The European Parliament just adopted with a strong majority the proposal for a new European Coast and Border Guard. Flemish MEP Helga Stevens played as a shadow rapporteur a central role for the ECR Group in the negotiations. Stevens considers this strengthened EU Frontex Border Agency as an essential element to limit the asylum flow to Europe, but she also wants the EU to determine a maximum number of refugees they want to take in.
‘Protecting our external borders is really key within the broader asylum strategy,’ Stevens says. ‘Europe is finally starting to understand we must first take control of the numbers of migrants coming in, before we start creating more legal migration channels. This EU Border and Coast Guard can provide assistance in helping countries gain back control, where they are overwhelmed or failing. In order to ensure the sovereign rights of Member states, but also to ensure that decisive action can be taken in crisis situations, the competence to recommend action lies with the Member States in the Council, rather than with the Commission. We all know that the Commission is very slow in making decisions and very reluctant to trigger sanctions. Therefore, the ECR successfully pushed for the Council to be the central decision maker, rather than the Commission.’
The agreement on this new European Coast and Border Guard also includes a continuous monitoring and sanction mechanism, which will keep an eye on the readiness and capacity of frontline Member States like Greece or Italy. ‘That way, we are much less likely to experience a crisis. If a crisis does occur, the new agency will be able to step in since it will have its own equipment and resources. In addition it can count on a pool of resources from Member States. Think of ships, border guards and other assigned personnel. Moreover, if for instance Greece doesn’t want the EU Border and Coast Guard on its territory to help with registering asylum seekers, other EU Member States can close their internal borders, to put economic and political pressure on that state to comply with its commitments.’

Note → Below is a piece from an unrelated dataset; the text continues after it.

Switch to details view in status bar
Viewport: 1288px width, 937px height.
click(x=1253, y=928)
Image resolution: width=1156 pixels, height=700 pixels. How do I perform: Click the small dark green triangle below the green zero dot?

Except for a better protection of the EU external borders, this upgrade of the Frontex agency will also play a key role in returning failed asylum seekers by assisting with returns, for example to Turkey. But more work needs to be done, according to Stevens: ‘The next step is basically to conclude deals with countries around the Mediterranean, as we did with Turkey, and have ambitious and effective readmission and return agreements with third countries such as Pakistan, Algeria and Morocco. Accelerated procedures will determine which asylum seekers already got a safe haven in countries like Turkey. Only genuine refugees, who didn’t find solace in any of the countries they passed through, may apply for asylum in the EU. People who were safe in a third-country, need to be returned from the border, with the assistance of the border and coast guard agency, under its expanded mandate.’